Roe v. Wade was not the only case back in 1973 that made abortions legal at a Federal level; no, there was another case that went along with it, a case that in fact might be more of a lynchpin towards ‘normalizing’ abortion as a woman’s health issue than Roe v. Wade ever was. The case was: Doe v. Bolton. It was this case, a case where the decision was handed down the same day as Roe, that expanded the reasons for why a woman could get an abortion; essentially reducing abortion down to a matter, again, of the woman’s health, which included using it as birth control etc. J.P. Moreland and Scott Rae give us the background information here:
Since 1973, with the Roe v. Wade Supreme Court decision, abortion has been legal throughout the entire nine months of pregnancy. The Court in Roe arbitrarily divided up the nine months of pregnancy into trimesters with increasing protections for the unborn in the last trimester. In the first trimester, abortion on demand is legal. In the second trimester, the state can place restrictions on access to abortion in order to safeguard the health of pregnant woman. These include restricting the availability of abortion to licensed medical facilities and requiring them to be performed by licensed physicians. It is widely perceived in the culture at large that abortion is only legal up until the point of viability or, at the time of the Roe decision, roughly at the end of the second trimester. What is not widely known, however, is that on the same day that the Supreme Court handed down the Roe decision, it also handed down another abortion decision, Doe v. Bolton, which expanded the availability of abortion beyond what Roe by itself provides. The Doe decision expanded the exception clause in Roe that allowed for postviability, or third trimester, abortions in cases in which the life or health of the mother was in jeopardy. The Doe decision expanded the notion of the health of the mother in a way that could be interpreted to justify abortion for virtually any reason. The Court interpreted the health of the mother to include more than simply her physical health. It also included her psychological and emotional health, and it could be construed to include her financial health as well. The Court put it this way:
That statute [the Georgia law in question] has been construed to bear upon the psychological as well as physical well being [of the mother]…. We agree that the judgment [of the mother’s physician, as to whether continuing the pregnancy constitutes a threat to the mother’s health] may be exercised in light of all factors—physical, emotional, psychological, familial and the woman’s age—relevant to the well-being of the patient. All these factors may relate to health [of the pregnant woman].
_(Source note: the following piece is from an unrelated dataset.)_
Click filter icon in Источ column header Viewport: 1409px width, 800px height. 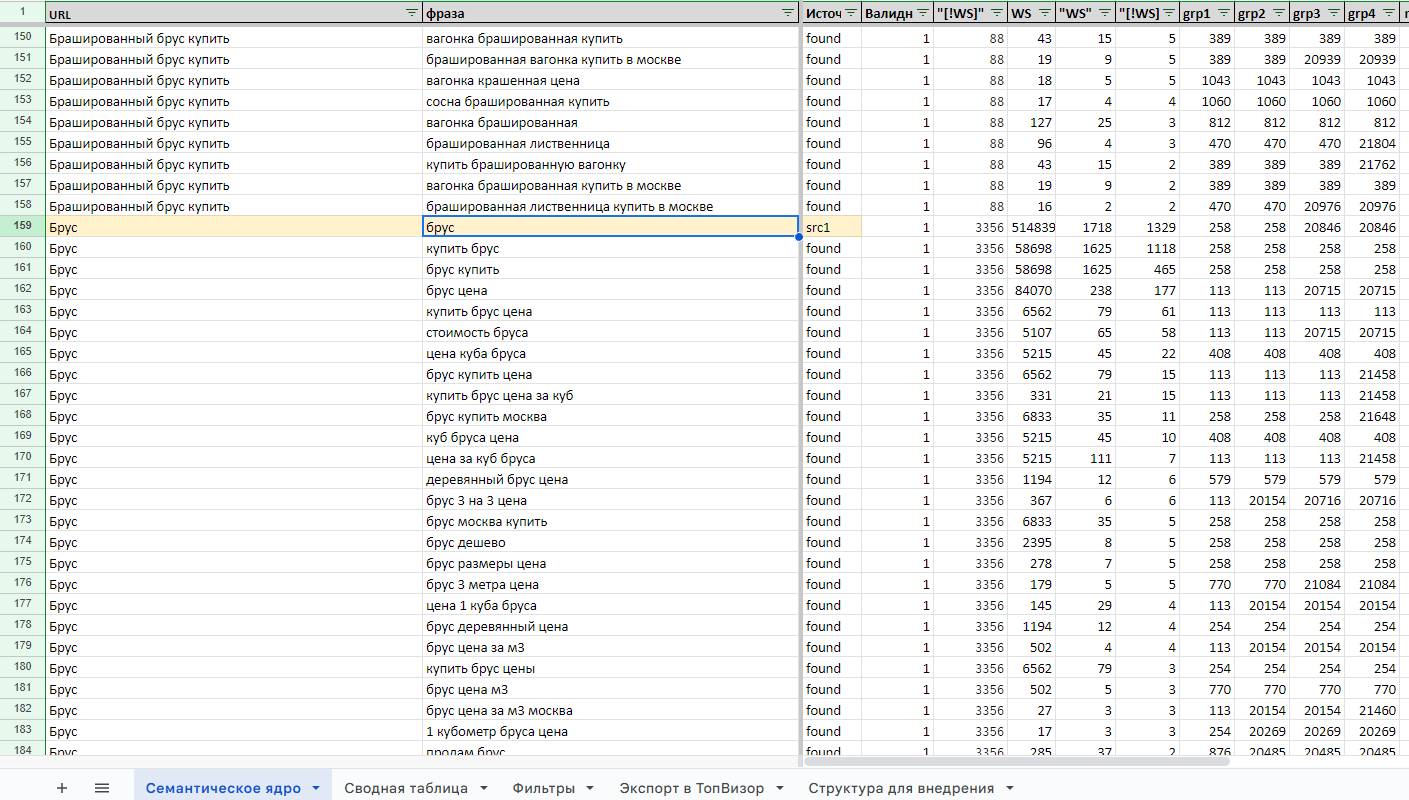pos(850,13)
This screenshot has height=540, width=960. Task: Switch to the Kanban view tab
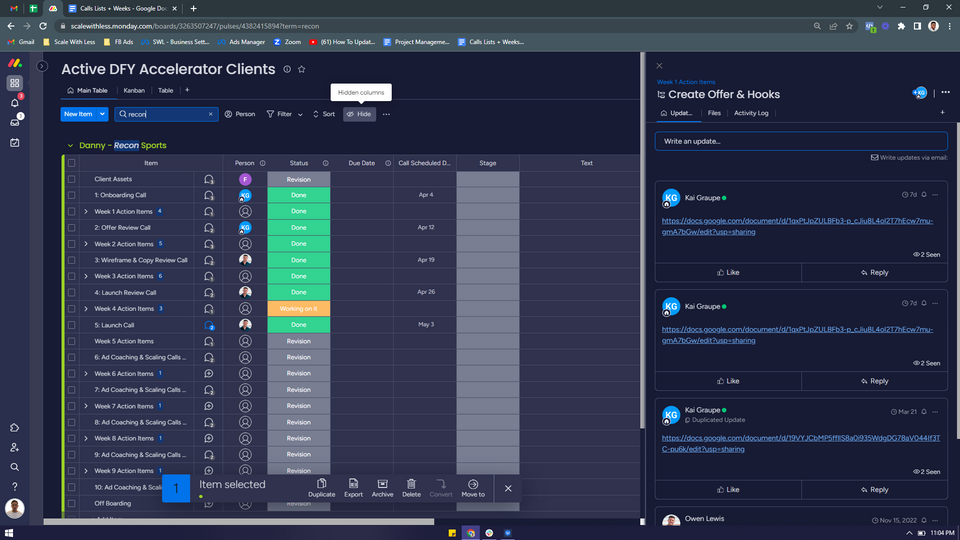tap(134, 90)
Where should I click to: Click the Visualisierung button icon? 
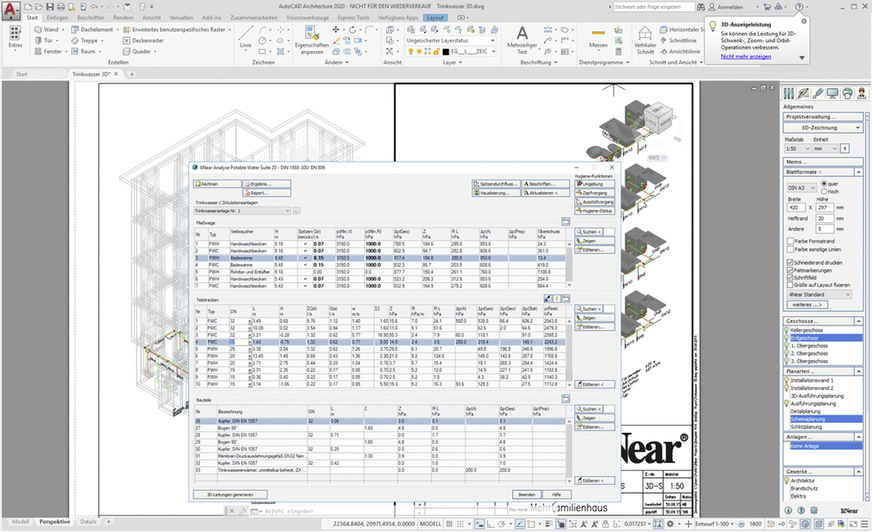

Thus if in the judgment of the mother’s physician any of these factors, which include much more than simply medical indications, are present, a postviability abortion would be legal. Not only are the factors broadened well beyond medical indications—aspects of a woman’s health that here physician is not trained to assess—but also the judgment is the physician’s alone. The physician can authorize a postviability abortion for virtually any reason, ranging from a threat to the life of the mother (which rarely occurs today) to a range of nonmedical reasons that could include the mother’s financial ability to raise the child in question (familial factors, as cited by the Court). The well-publicized late-term, partial-birth abortion method is often used in these third tri-mester abortions, and though it is widely claimed that these are only performed when the women’s life or health is at risk, it is well documented that the majority of partial-birth abortions are performed for birth-control reasons and are not based on the risks of continuing the pregnancy to the mother. The combination of the Roe and Doe decisions opened the door to abortion on demand at virtually any point in pregnancy.
The latest on the Planned Parenthood exposure should be understood from within its historical and juridical context. In other words, these revelations about PP’s trafficking in human body parts is all possible because of a prior reality; i.e. the legality of abortions in the United States of America since 1973 provided for by both the Roe and Doe cases.
 J.P. Moreland and Scott B. Rae, Body&Soul: Human Nature& the Crisis in Ethics (Downers Grove, Illinois: InterVarsity Press, 2000), 237-38.